People can sue, for damages to the people, not to the lake.


I believe what you are advocating for already exists in the form of class action suits. I don’t think your framework works, becuase damge to the lake is not the same thing as damage to people who interact with the lake, so the interest of those people are not really aligned with the lake.


I think the legal system is fundamentally different than other systems like scientific research, but people think they are similar.

If you sort of say the motivation of the scientific system is to discover "truth", looking back at history you might discover there were a bunch of course corrections to address problems where we fooled ourselfs.

In the same way, I can imagine some course corrections in the legal system to address "externalities" that prevent some problems from being solved.

The corporation was probably the most important invention of all time.

I wonder if similar legal fictions might solve the tragedy of the commons and other problems.

I was told once "Remember. We have a legal system, not a justice system".

I don't think anyone can say we shouldn't try to solve that problem.


Bring up a good point on downstream effects of an oil spill. Really a better legal unit in this instance would be watersheds (which includes the lake and all its upstream rivers and lands that contribute to the lake), but people are less knowledgeable about what a watershed is.
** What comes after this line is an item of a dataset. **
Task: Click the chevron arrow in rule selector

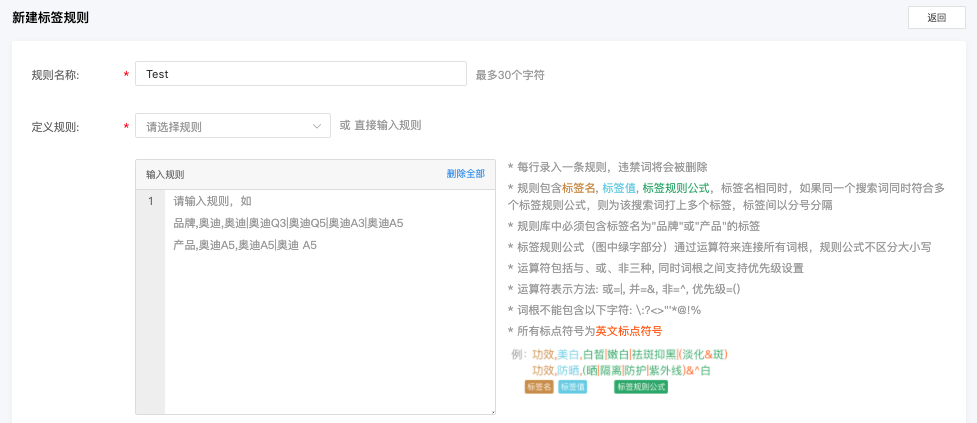Action: [317, 126]
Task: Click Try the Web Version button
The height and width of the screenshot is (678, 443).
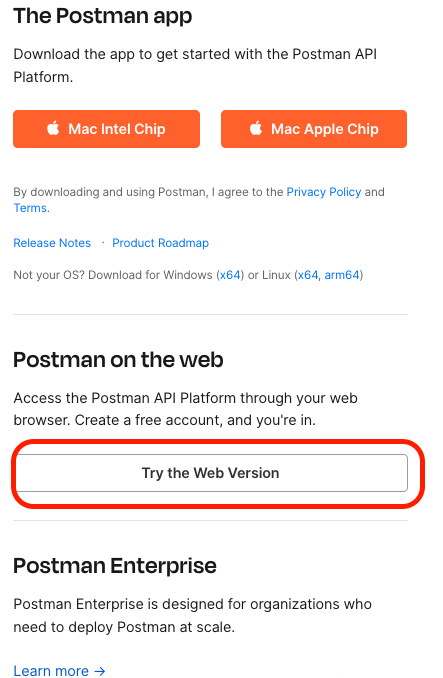Action: point(212,473)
> Objects, geographic features, even animals, don't have rights of their own.

That, or the converse argument that there can be anything that has rights of its own, is here presented as an axiom that requires no further proof. However, I don't think it's that self-evident.

If rights come with responsibilities, why do e.g. the mentally disabled have rights - what responsibilities to they confer to them? When someone can suffer, why would they not have a right to minimise that suffering, even if they're "just" an animal?

The Constitution (I assume the US one) was made up by humans, and any rights it confers were conferred by humans. If humans also confer those rights to, say, lakes, those should theoretically be just as valid as others, I'd presume?


interesting point.

it's also interesting, though, that governments and law enforcement are completely willing to treat objects as individuals when they want to confiscate it. my understanding of many civil forfeiture laws is that they "charge" the object with drug trafficking, or whatever, and then take it when the object doesn't mount a vigorous legal defense.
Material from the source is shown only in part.